Kitab kuning sebagai kitab klasik karya ulama-ulama terdahulu banyak menjadi salah satu elemen yang diajarkan di pesantren-pesantren NU seluruh Tanah Air sehingga dianggap Listyo bisa menjadi inspirasi yang sangat baik untuk dipelajari oleh anggota polisi.
Hal menarik lainnya yang ingin dia buktikan bahwa ia adalah sosok yang toleran yakni saat di tim-nya ada dua polisi wanita yang mengenakan jilbab dan tidak dianggap sebagai persoalan penting.
Bahkan hal itu menuai pujian khusus dari anggota Komisi III DPR dari Fraksi PKS Achmad Dimyati Natakusumah yang menilai Listyo sebagai sosok yang cerdas sehingga membuat banyak orang terpesona.
Listyo semakin menarik perhatian saat ia menyatakan tekadnya untuk mengutamakan moderasi beragama dalam upaya mencegah berkembangnya paham radikalisme.
Menurut dia, salah satu cara memerangi radikalisme ialah dengan menggandeng sejumlah tokoh agama, organisasi masyarakat (ormas), tokoh masyarakat, hingga komunitas sipil.
"Jadi perlu kolaborasi dengan tokoh agama, tokoh masyarakat, ormas-ormas berbasis agama, dan para pemangku kepentingan lainnya termasuk melibatkan para ahli dan ‘civil society’," ujarnya.
Penetapannya sebagai Kapolri memang diharapkan banyak pihak membawa warna baru di internal Polri agar lebih plural. Sekaligus menjadikan institusi penegak hukum tersebut terhindar dari stigma politik identitas yang layaknya ditradisikan.
Sebagaimana harapan Direktur Eksekutif Lembaga Kajian Strategis Kepolisian Indonesia (Lemkapi) Dr Edi Hasibuan yang mengatakan bahwa Listyo Sigit Prabowo akan bisa membawa warna baru di tubuh Polri jika disetujui DPR RI sebagai Kapolri.
Selain juga, Listyo Sigit yang berpeluang untuk mengembang jabatan Kapolri dalam waktu yang cukup panjang yakni sekitar 7 tahun atau hingga Juni 2027.
Meski ia akan menghadapi berbagai kendala yang tak mudah termasuk isu dan praktik “cybercrime” yang kian rumit dan kompleks. Oleh karena itu peningkatan kualitas sumber daya manusia (SDM)akan menjadi salah satu pekerjaan rumah (PR) besar bagi Listyo.

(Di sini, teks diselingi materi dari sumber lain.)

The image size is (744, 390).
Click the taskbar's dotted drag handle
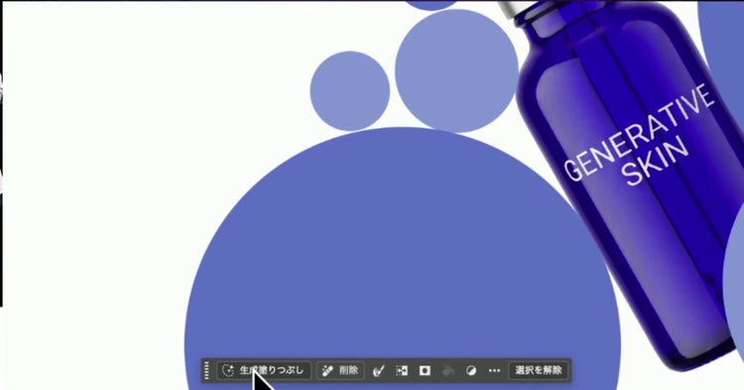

Ia memang dituntut untuk sangat memperhatikan upaya peningkatan kualitas SDM di internal Polri, salah satunya menyangkut pemahaman personel Polri terhadap hukum dan penguasaan teknologi agar semakin mumpuni.
Terlebih saat ini merupakan era disrupsi digital yang benar-benar perlu perhatian lebih. Di masa ini para pelaku kejahatan telah mengubah modus kejahatan sedemikian canggihnya.
Maka semua pada akhirnya menambatkan harapan pada Listyo tentang perubahan besar agar Polri semakin baik, canggih, jauh dari citra politik identitas, plural, egaliter, dan humanis.